- **What is required**:
Extend the first-person essay about reaching the NBA Finals, picking up right after its final sentence about the summer workouts at Arizona.

(Document segment Opens)

Let’s Enjoy This Wonderful French Toast

Every time I step on the court now, I’m appreciative. It wasn’t always this way.

Before every game, I have this 30-second routine where I’ll pretend like I’m doing some stupid stretch, but what I am really doing is just closing my eyes and taking in the moment, imagining every arena and every city I’ve been in, smelling all the smells, seeing all the fans.

I’ll never forget Game 5 of the Finals, back in Golden State. We were down 3–1 in the series. As we ran out of the tunnel I was thinking, This might be my last game this year. I didn’t let that moment last long. As soon as the lights came on, I just knew it was going to be a special night. I looked into the crowd and I saw Drake and Lil Dicky — I love Lil Dicky. I saw all these different dudes from my career — Grant Hill, Isaiah Thomas, Jason Richardson — and they all congratulated me on getting to the Finals. But I knew that wasn’t enough for me to feel satisfied. I thought, Man, how exciting is it going to be when we make history?

The NBA Finals. Who the hell would have thought I’d ever be in the NBA Finals? Who’d have thought I’d be playing against Atlanta in the second round, much less that I’d score 27 in a big Game 3? Or that I’d come off the bench to help us win the Toronto series, leading up to the Finals? And who’d have thought I’d be playing with LeBron — the best player (along with Kobe and Tim Duncan) of our generation?

Who the hell would’ve thought Channing Frye would be an NBA champion?

Just four years ago, a team doctor in Phoenix looked at me and said the words that changed my life: “Channing, this is serious. If you exercise, there’s a chance you could die.”

Before I start getting all sentimental, let me go back to the start. Kick your feet up and let me build this thing.

Growing up, I wasn’t the best player — Richard Jefferson, whom I’ve known since I was 14, will gladly vouch for that, and often does. (Richard is the biggest bully on the Cavs, hands down, by the way.) In high school, I had size and I had raw potential, but as a basketball player I was hot garbage. When I got to Arizona,  I got beat one-on-one every day in practice. A redshirt was hanging over my head. I knew I had to get stronger and better, fast. I was in the weight room constantly. I was shooting extra shots at night with Jason Terry, Luke Walton and RJ. Seeing guys like Jet and Richard work out that summer, it showed me how much they sacrificed to get so good.

(Document segment Closes)
(Listed entries Opens)

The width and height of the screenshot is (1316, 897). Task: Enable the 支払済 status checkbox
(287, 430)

(Listed entries Closes)
(Listed entries Opens)

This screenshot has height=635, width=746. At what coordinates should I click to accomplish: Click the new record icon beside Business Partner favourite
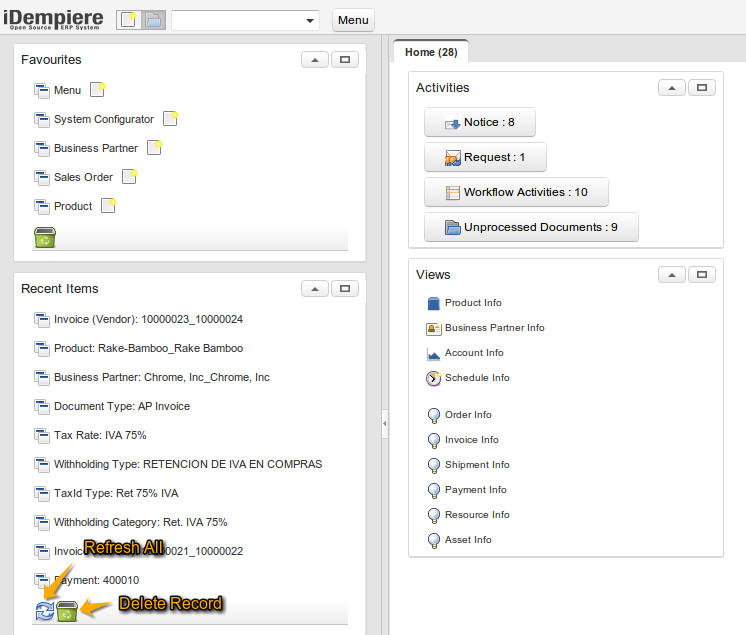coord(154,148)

(Listed entries Closes)
(Listed entries Opens)

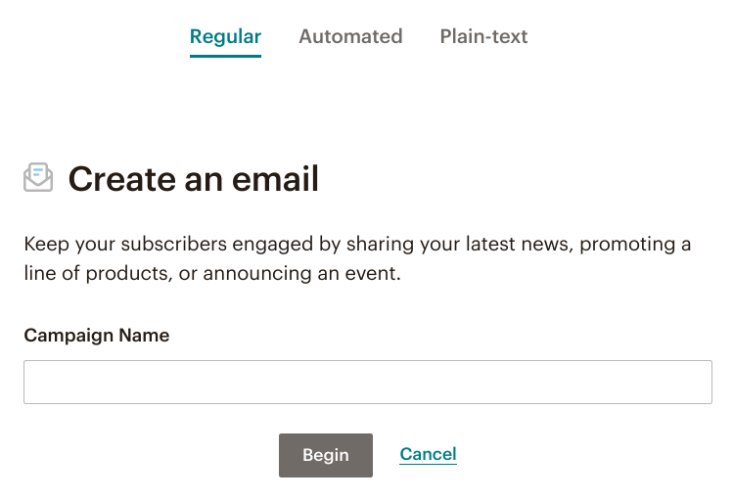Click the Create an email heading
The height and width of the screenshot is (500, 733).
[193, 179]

(Listed entries Closes)

- **Exercise output**:
Ultimately, I didn’t get redshirted. In fact, I had a great career at U of A. My senior year I averaged 16 and 8, and entered the NBA draft. My family is from New York, so of course they wanted me to go to the Knicks at pick number 8. (I was ranked in the 100s in my recruiting class, for perspective.) Eight felt like a fucking stretch. But I had been working out with Tim Grover and Mike Procopio. Mike is one of the smartest minds in basketball — he’s the guru who Kobe would call at 3 a.m. to go over game film. Scouts heard about me working out with Mike and thought, Wow, this guy must be legit. I got picked by the Knicks, and since the draft was at the Garden, I got booed, of course.

When I got to the NBA, that first Knicks group was pretty dysfunctional. But it was on me, too. I didn’t understand the game as much as I should have. I should have watched more film. Instead of thinking of the team, I was thinking about me. That Knicks team went 23–59.

When I got to Phoenix a few years later, I was like, Damn, this is what it’s like to win? I got that taste going to the Western Conference finals in 2010. I learned that 90% of winning is about what happens before the game. Are you doing the right stuff off the court? Are you preparing correctly? Are you taking care of yourself? I didn’t understand the importance of that stuff, at the time. But I was starting to grow and figure it out.

Then one long year changed my life, and my attitude. Forever.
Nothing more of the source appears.